> [AVAILABLE RECORDS]
◇ ◇ ◇ ◇ ◇

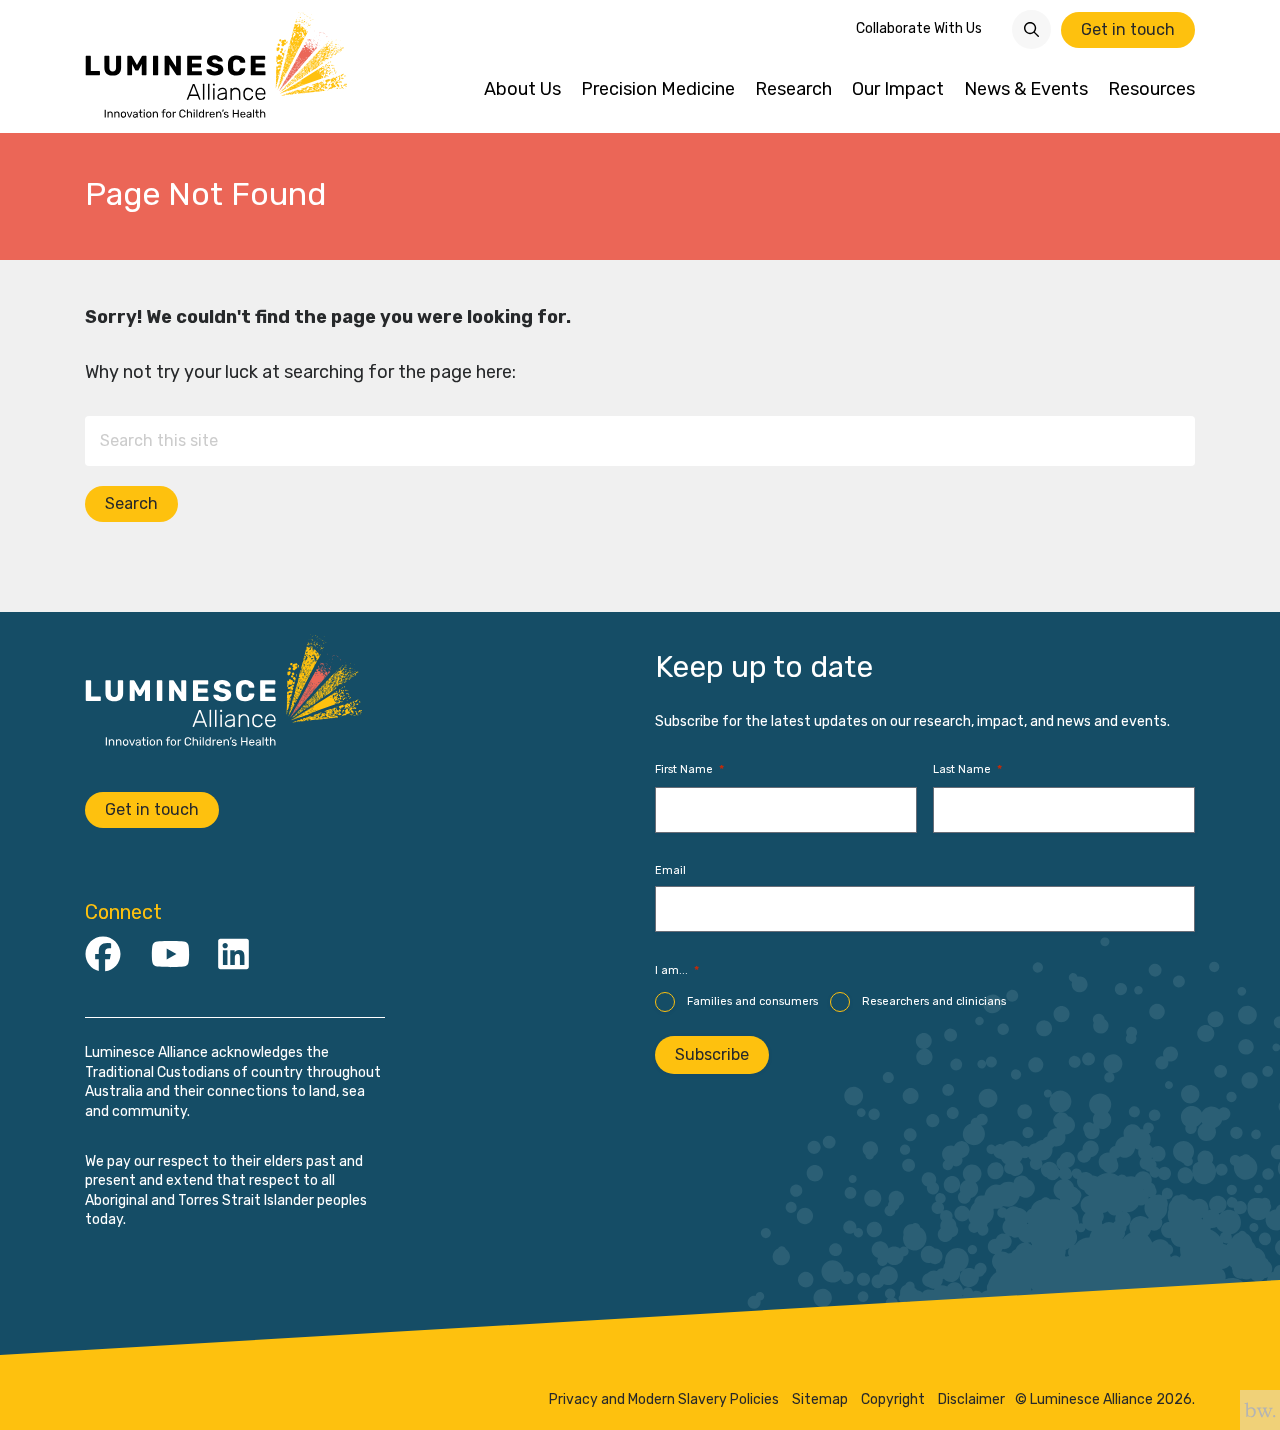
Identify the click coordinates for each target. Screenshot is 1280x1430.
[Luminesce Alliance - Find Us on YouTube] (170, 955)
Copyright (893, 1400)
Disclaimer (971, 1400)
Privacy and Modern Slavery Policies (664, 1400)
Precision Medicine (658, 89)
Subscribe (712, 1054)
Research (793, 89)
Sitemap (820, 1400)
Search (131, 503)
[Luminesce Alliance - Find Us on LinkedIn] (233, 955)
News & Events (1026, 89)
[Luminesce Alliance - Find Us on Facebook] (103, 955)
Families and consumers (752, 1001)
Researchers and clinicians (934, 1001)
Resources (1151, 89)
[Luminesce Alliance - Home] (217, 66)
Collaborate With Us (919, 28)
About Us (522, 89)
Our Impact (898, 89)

◇ ◇ ◇ ◇ ◇

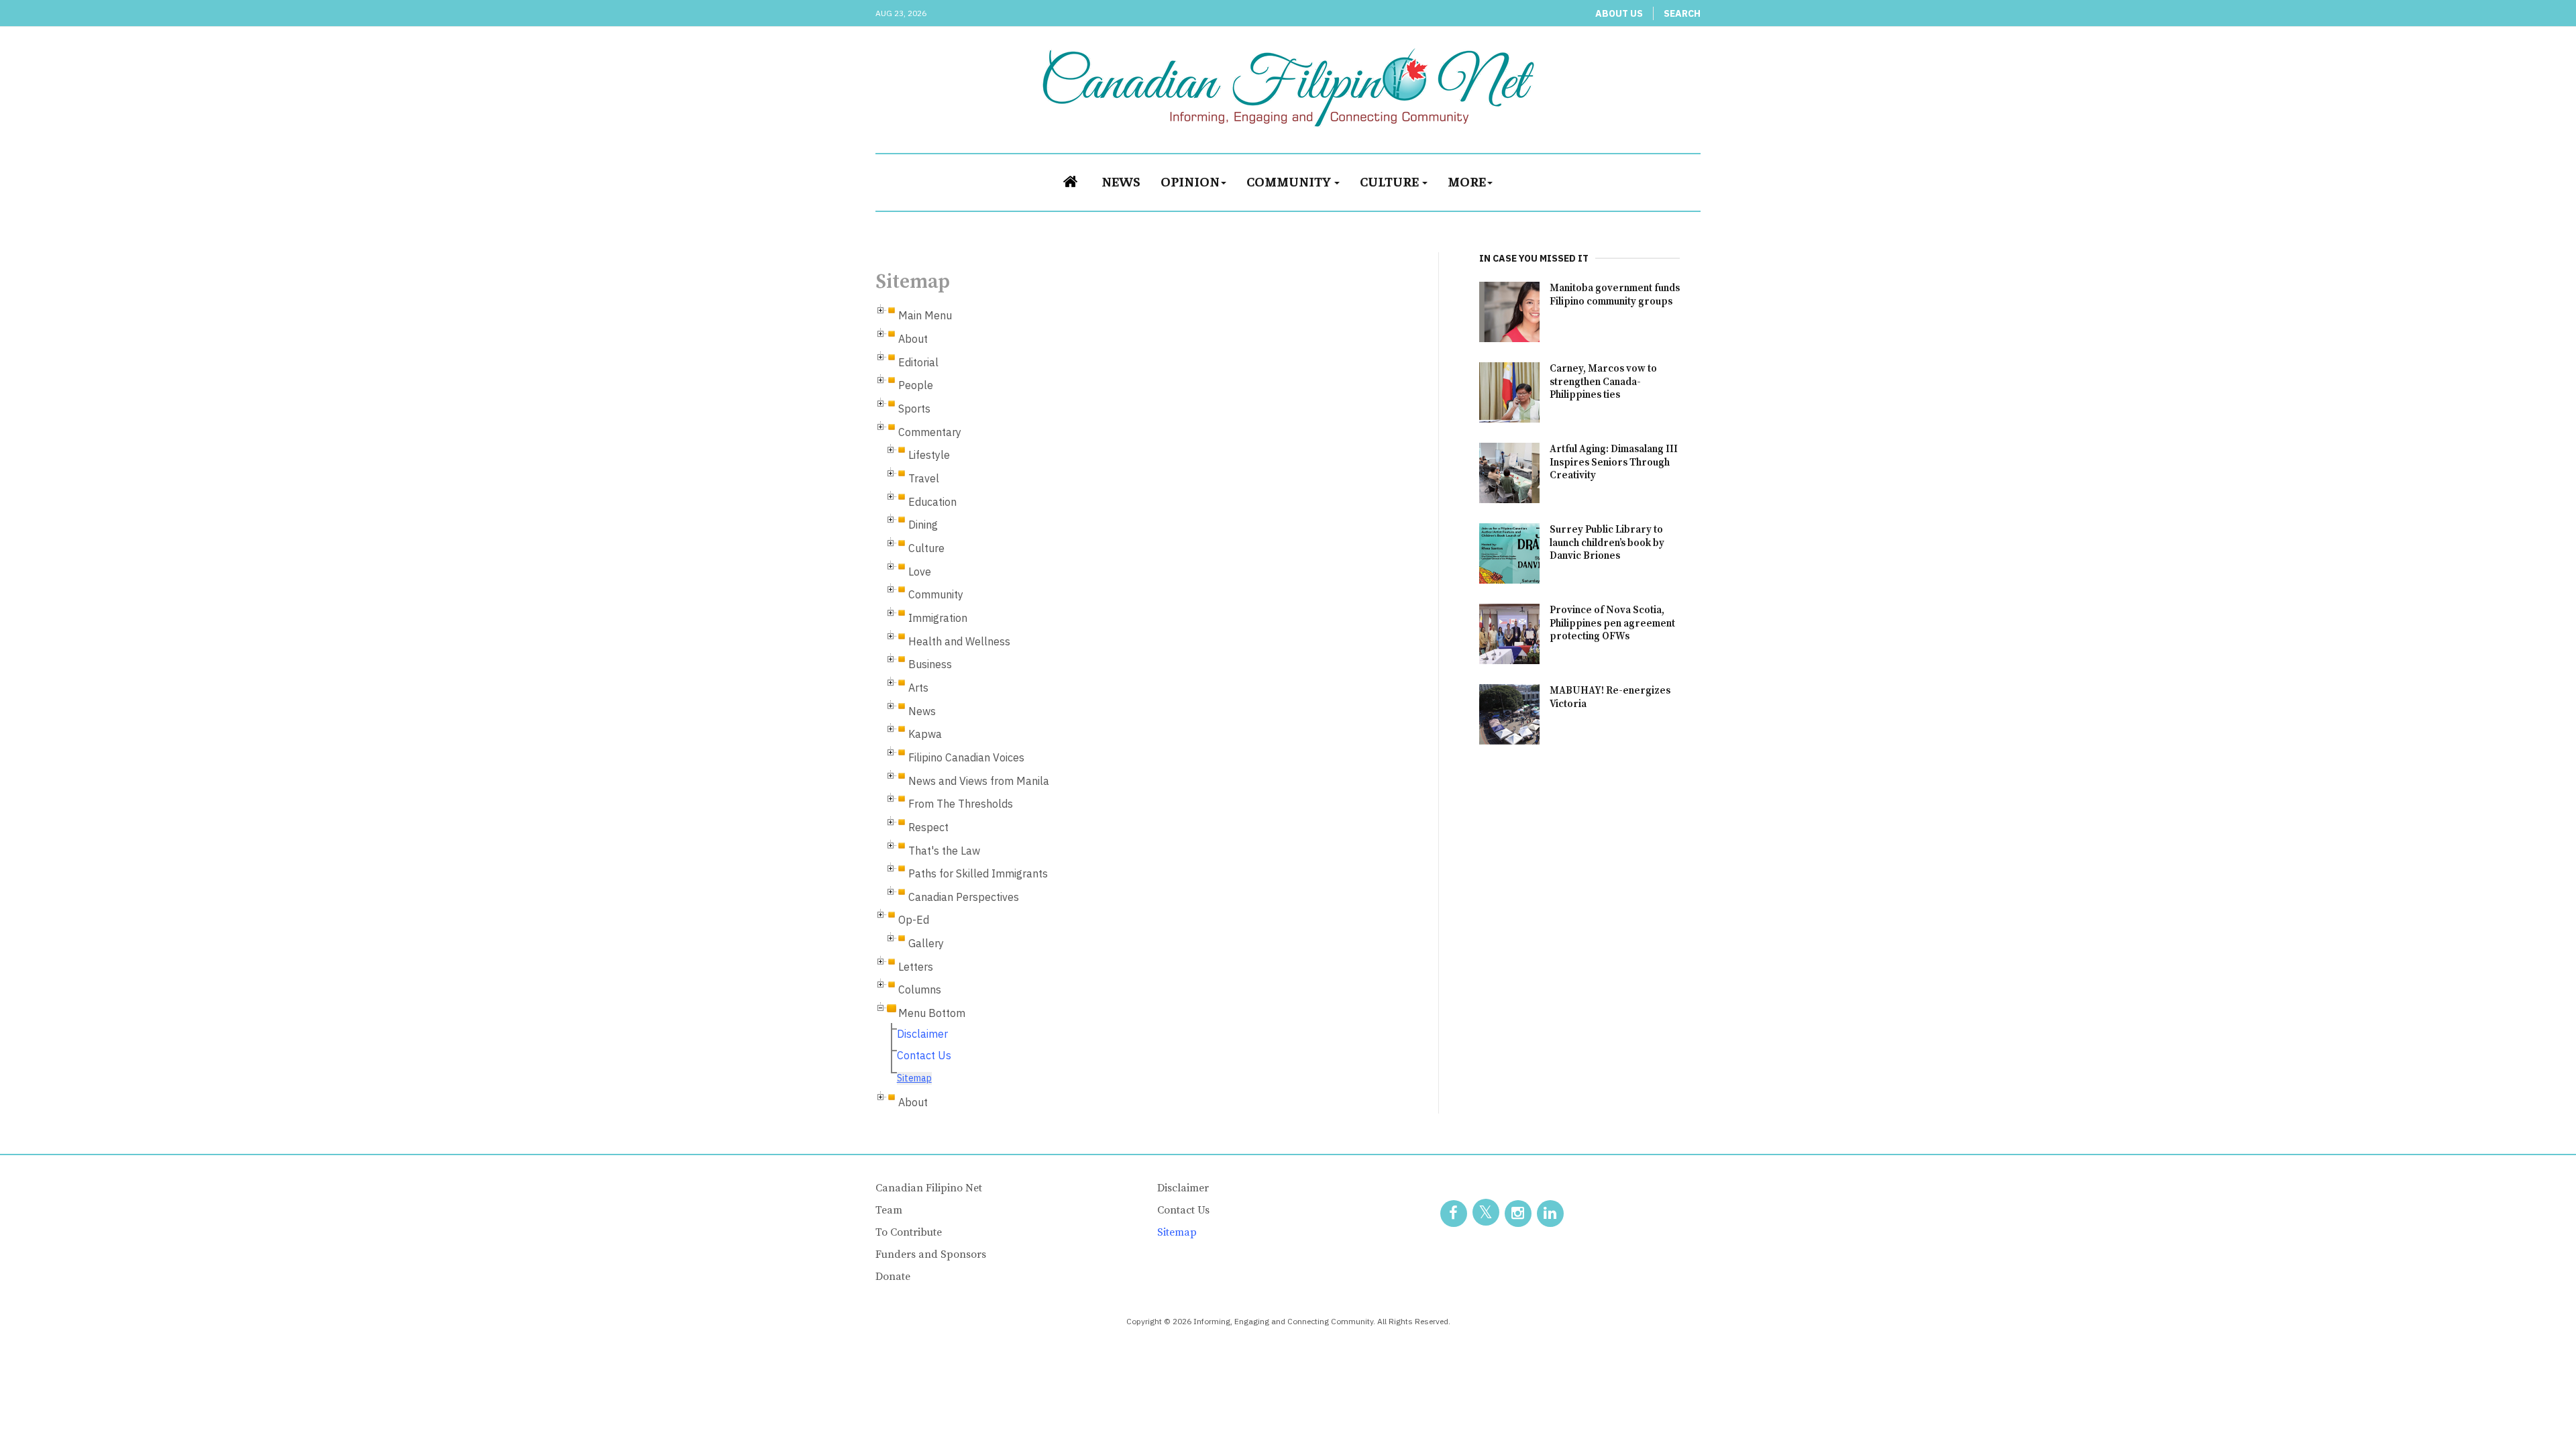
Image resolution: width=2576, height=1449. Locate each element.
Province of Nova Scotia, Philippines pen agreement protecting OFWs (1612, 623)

◇ ◇ ◇ ◇ ◇

> [WHAT NEEDS TO BE DONE]
Copy the stretch of the records above that runs from the line with "Families and consumers (752, 1001)" through the line with "Our Impact (898, 89)". Both end lines belong in the copy, and nothing else does.

> [ANSWER]
Families and consumers (752, 1001)
Researchers and clinicians (934, 1001)
Resources (1151, 89)
[Luminesce Alliance - Home] (217, 66)
Collaborate With Us (919, 28)
About Us (522, 89)
Our Impact (898, 89)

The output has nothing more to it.